■ Set task ■
In the excerpted text about the Quaker use of "thee," by what year had the "thou/thee/thy" forms become rare in general English speech?

■ Excerpted text ■
##############################

I received several responses, many of which were impressively detailed
and extraordinarily informative. At one point in time I was actually
considering the possibility of collecting the responses and
approaching a publisher with a proposal ... (joke). Many sincere
thanks to all who responded.
To get straight to the point: Judging from the information received,
my source (see above) quite simply got it wrong. As many LINGUIST
subscribers pointed out, Quakers *retained* the 'thee' form in English
- at least amongst themselves. But rather than retaining 'thee' for
the sake of egalitarianism in society in general, there are reasons to
believe that the 'thee' form was one prominent way in which the
Quakers could mark themselves out as being somehow (linguistically)
distinct from their surrounding community. I am informed that 'thee'
was retained with some success by the Quakers (well beyond the time
when it had virtually disappeared from English speech), though it
seems that amongst modern-day Quakers (in the US and UK, at least; I
have not heard from Australian/Canadian Quakers)the 'thee' form is now
becoming a rarity. We know for certain that the 'thou/thee/thy' forms
were disappearing from general English speech over 500 years ago, were
rare by 1650, and have today disappeared from American & most British
(English) dialects -- with the important exception of some dialects of
Northern England (as a native of West Yorkshire, I have first-hand
knowledge of this). As far as I can gather, no sociolinguistic study
has been carried out on the present-day uses of 'thee' in Northern
English speech. [GAVIN O SHEA (GOSHEA at acadamh.ucd.ie) reminded me of
the (still current and prevalent) use of 'ye' in southern and western
Ireland.] So much can be said with reasonable certainty. It seems,
though, that scholars cannot agree on *when* and *why* thee/thou/thy
disappeared, or started disappearing, from English (see the responses
reproduced below), and many have speculated why it is that modern
English is seemingly (actually?) the only Indo-European language
without the so-called 'Tu'-'Vous' (t/v) distinction. No explanations
were offered for its widespread existence in the present-day
(informal) speech of Northern England.

##############################

■ Records provided ■
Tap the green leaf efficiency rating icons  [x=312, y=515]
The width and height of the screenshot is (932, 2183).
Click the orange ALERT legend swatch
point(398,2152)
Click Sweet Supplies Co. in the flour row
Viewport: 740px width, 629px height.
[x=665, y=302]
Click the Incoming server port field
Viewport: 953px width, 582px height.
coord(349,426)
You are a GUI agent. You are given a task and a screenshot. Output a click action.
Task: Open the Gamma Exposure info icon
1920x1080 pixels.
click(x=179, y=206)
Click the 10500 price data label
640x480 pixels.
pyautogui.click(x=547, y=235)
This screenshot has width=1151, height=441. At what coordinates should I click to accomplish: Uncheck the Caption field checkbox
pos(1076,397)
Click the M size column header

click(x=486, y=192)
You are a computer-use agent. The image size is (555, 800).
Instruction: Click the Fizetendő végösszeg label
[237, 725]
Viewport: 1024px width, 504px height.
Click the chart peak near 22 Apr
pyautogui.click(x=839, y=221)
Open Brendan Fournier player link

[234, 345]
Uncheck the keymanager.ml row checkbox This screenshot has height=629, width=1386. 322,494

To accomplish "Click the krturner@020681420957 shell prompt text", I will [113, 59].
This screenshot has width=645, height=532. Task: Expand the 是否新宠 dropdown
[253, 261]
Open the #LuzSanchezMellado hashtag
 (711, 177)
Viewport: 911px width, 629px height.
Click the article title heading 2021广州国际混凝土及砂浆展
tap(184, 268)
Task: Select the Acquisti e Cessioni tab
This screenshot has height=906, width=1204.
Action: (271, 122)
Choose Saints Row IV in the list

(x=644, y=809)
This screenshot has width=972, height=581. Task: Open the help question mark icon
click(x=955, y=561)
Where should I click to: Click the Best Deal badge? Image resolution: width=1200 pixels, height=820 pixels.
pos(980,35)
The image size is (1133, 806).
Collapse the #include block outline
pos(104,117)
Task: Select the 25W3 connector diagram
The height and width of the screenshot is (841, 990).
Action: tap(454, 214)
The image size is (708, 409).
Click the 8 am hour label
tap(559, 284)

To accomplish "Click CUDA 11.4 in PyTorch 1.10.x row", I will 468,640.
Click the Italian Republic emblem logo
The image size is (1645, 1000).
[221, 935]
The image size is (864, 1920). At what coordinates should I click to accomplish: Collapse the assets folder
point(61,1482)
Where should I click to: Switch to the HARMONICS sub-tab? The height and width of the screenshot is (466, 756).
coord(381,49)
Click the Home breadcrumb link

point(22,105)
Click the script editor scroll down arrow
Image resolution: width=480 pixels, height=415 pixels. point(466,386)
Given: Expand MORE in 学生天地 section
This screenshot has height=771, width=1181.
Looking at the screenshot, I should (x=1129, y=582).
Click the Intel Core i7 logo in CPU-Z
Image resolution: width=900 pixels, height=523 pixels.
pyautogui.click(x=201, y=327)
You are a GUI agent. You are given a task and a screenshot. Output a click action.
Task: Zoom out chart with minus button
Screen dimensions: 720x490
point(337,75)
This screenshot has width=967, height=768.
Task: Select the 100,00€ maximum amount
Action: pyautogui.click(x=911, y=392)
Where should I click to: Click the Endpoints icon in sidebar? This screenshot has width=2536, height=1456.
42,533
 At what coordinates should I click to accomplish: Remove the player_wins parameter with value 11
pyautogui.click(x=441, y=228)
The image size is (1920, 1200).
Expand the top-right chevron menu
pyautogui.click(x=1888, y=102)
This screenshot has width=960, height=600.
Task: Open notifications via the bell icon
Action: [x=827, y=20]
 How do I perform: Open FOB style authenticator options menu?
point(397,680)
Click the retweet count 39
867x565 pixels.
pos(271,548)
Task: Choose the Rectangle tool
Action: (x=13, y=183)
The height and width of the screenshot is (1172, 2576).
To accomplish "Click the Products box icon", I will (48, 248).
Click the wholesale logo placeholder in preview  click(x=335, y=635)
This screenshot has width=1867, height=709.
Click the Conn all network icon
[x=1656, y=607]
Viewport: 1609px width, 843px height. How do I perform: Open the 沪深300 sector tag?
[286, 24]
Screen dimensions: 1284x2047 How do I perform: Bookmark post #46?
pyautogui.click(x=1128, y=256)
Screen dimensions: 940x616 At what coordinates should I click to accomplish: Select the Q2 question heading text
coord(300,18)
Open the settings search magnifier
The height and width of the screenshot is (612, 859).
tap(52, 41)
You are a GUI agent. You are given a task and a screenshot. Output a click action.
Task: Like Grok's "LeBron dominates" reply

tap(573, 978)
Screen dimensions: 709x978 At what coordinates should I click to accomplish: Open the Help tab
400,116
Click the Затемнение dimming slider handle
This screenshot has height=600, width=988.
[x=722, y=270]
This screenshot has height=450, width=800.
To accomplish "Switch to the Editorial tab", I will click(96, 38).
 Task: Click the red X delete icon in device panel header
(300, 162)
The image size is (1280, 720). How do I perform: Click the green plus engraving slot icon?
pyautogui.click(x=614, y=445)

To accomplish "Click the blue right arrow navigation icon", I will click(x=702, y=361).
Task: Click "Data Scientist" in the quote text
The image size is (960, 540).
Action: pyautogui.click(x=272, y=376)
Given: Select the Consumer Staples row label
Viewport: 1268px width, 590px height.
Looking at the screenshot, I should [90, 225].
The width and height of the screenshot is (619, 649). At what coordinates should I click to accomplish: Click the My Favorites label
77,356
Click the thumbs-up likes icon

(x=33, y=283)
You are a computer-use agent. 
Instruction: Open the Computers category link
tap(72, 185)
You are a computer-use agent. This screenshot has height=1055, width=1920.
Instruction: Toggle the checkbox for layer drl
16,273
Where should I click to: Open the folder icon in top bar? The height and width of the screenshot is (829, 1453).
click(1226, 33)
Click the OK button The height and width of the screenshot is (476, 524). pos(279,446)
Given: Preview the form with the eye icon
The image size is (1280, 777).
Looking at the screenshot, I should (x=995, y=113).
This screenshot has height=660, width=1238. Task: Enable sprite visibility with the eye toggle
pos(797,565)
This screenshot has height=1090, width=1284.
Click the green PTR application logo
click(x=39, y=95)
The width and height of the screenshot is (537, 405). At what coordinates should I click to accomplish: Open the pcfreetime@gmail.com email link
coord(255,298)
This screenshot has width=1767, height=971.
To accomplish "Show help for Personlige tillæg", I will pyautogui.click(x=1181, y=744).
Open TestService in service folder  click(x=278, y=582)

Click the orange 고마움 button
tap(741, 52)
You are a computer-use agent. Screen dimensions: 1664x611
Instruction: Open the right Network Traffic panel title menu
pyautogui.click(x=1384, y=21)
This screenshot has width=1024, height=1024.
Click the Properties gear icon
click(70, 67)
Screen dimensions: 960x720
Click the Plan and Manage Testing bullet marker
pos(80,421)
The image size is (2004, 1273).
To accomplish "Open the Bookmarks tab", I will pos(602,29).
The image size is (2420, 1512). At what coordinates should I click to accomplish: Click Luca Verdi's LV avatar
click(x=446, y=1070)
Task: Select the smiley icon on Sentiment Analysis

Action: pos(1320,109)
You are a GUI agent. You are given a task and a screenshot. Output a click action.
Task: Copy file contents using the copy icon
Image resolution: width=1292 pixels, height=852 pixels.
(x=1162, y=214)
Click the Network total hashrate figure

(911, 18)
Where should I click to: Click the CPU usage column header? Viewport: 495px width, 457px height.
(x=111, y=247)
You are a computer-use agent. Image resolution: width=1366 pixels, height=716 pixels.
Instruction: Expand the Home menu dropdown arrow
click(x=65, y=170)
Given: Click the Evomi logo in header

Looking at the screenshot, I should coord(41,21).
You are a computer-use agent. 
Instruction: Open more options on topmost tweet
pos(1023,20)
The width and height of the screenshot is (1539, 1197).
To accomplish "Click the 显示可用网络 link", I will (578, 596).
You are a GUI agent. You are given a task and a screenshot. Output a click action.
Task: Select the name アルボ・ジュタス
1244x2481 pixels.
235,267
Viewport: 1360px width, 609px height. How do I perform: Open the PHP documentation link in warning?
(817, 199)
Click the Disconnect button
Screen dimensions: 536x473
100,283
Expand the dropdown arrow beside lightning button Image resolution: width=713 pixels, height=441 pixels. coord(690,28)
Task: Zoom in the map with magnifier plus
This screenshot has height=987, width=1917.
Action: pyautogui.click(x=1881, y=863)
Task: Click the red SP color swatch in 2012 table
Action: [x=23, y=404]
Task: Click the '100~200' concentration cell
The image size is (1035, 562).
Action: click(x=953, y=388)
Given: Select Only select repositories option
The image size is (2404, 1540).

##############################

■ Right answer ■
1650